Colnbrook Incinerator

Four hundred and forty thousand tons of rubbish pass through the gates of Colnbrook Incinerator each year and are never seen again.

This kind of industrial magical thinking applies right along the chain of waste. Manufacturers have convinced us to accept extraordinary amounts of single-use packaging that has no further use once it is removed from the product. Hopefully, we diligently separate the recyclable items and put them in the correct bin. Once the bin has been emptied by the local council, we need never think about this stuff again. But it has to go somewhere, and if you live in the Slough area, your waste will be going into this incinerator.

Disposing of rubbish is difficult. Traditionally, it has been dumped in landfill sites, but as the material decomposes, large amounts of methane are produced. Methane in the atmosphere is much more effective at trapping the sun’s energy than carbon dioxide. So releasing methane is really, really bad for the climate.

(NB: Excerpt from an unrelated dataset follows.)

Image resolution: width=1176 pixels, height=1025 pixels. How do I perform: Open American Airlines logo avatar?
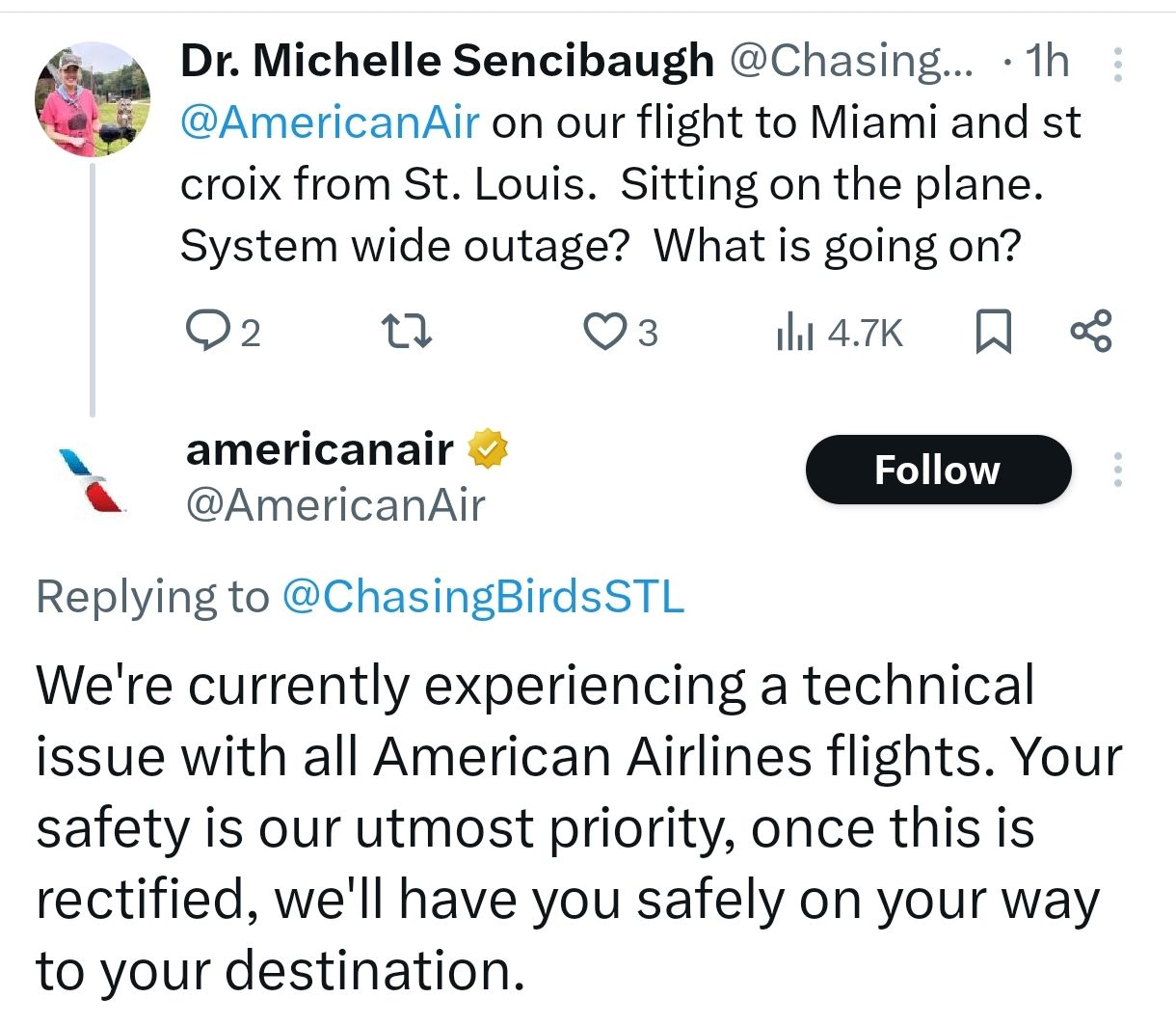pos(93,478)
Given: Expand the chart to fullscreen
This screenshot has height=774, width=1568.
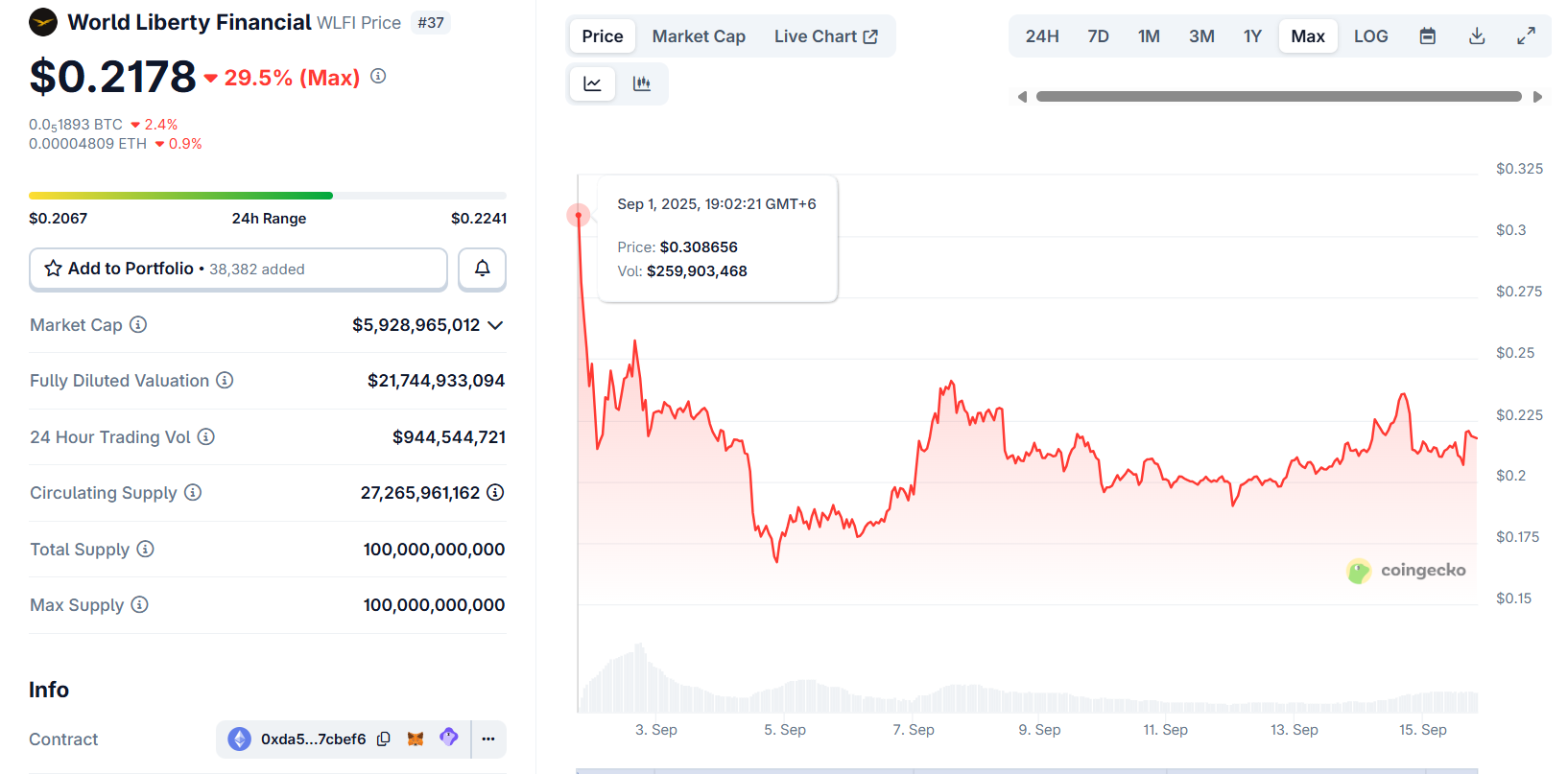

Incinerating the rubbish avoids producing methane, but the process still produces roughly the same weight of carbon dioxide as the weight of rubbish fed into the process. The incinerator website is very proud of the 37 megawatts of electricity produced by burning this rubbish but less so about the carbon dioxide. No figure for emissions is offered.

Landfill material is usually about one-third carbon. The rest is water, metals and other minerals. When carbon is burned, it creates three times the mass of carbon dioxide (each carbon molecule bonds to two oxygen molecules). Just this single facility is probably producing at least 440,000 tons of carbon dioxide each year.

Rubbish is bad news for the climate. As soon as something is discarded, it becomes litter or landfill. Either way, it is a source of pollution. The only effective way to deal with the problem is to drastically reduce the amount of stuff we discard.